**PROBLEM STATEMENT**
Continue the text on building engagement on a business Facebook page, picking up after its last sentence.
---- READING TEXT
Keep The Engagement Going
When others like your post, make a point to go back and post a comment or question to try to help boost the engagement even more. Sometimes, if you have a post with a lot of likes, you can ask an additional question in the comments or share your personal response to a question, as this will encourage some of the "likes" to participate.
Try to post daily and keep a manageable number of posts on the page. You are trying to build a relationship, so if you can't commit to posting three times a day consistently, then just post once a day, seven days a week. That is much better than posting three to four times a day, then not posting for two to three days. When there is a gap in content, you run the risk of losing fans. This is why that free scheduling tool I talked about earlier comes in handy, because when you have 20 to 30 minutes of free time, then schedule out four to five days of posts.
Check Your Insights Regularly
This is to see what kind of posts are getting the most engagement and to try to keep a balance or variety of different types of posts. These types of post can range from: photos, article links, videos, blog posts, infographics and more. Six months ago, I advised you to include photos or images with the majority of your posts, now the testing data is showing that straight content is getting more comments. That is the beauty of social media; it is constantly going to be changing so you need to adapt your deliverables to meet the needs of your fans. Facebook really stepped it up and improved the insights tools to give us a lot of information about our posts and engagement, so make a point to review this weekly.
Share From Industry Experts
Share pages or groups to build your credibility. Select a non-competitive page(s) or group(s) popular with your target market. If you are trying to reach females between the ages of 30 to 50 looking for pain relief, where are they hanging out on Facebook? What local community pages or groups have fans that are your target audience? Once you narrow this focus, then start to share content (if appropriate) from their page to yours. Also, make comments on that page or group and be sure you are contributing to the dialogue and not spamming it. This process should take you less than three minutes and is easy to do.
--------
---- EXTRACTED MATERIAL
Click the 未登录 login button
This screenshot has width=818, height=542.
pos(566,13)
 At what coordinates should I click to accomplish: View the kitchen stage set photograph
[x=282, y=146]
--------
**WRITTEN REPLY**
Instead of using them, they, everyone, he or she when asking a question or posting content, make it personal by using the first person like you, I, we or us. There is a lot of noise on social media and when you try to talk to the masses people will not pay attention because they don't feel like you are trying to talk directly to them. Instead, treat it as if you are having a conversation with one person. That way all your fans will actually feel like you are talking directly to them and your chances of them responding, liking and sharing increase significantly.
Always post photos with some type of description, tagging the person or persons in the photo, filling in the section "where the photo was taken" with your page name and, if at all possible, add a relevant website link or call to action when appropriate. I have done this myself, uploaded new photos and started filling out descriptions on the first few and then get interrupted and before I know it, have people commenting on the blank photos, whoops! It happens, but people love to "like" photos and when you optimize them with your page name it helps drive up your engagement. Also, tagging people in the photos not only alerts that fan, but all those fan's friends are notified that so and so was tagged in your photo and the stats are high they will want to see what their friends are up to and in the process find themselves on your page.
I realize this may feel like a lot to remember or try to implement. Before you start to feel overwhelmed, remember the first time you starting giving massages. It felt like there was a lot to remember and think about. Soon, you developed a habit and it is now second nature. Apply that same mindset with this task. Just follow the steps, be patient and soon it will be like second nature.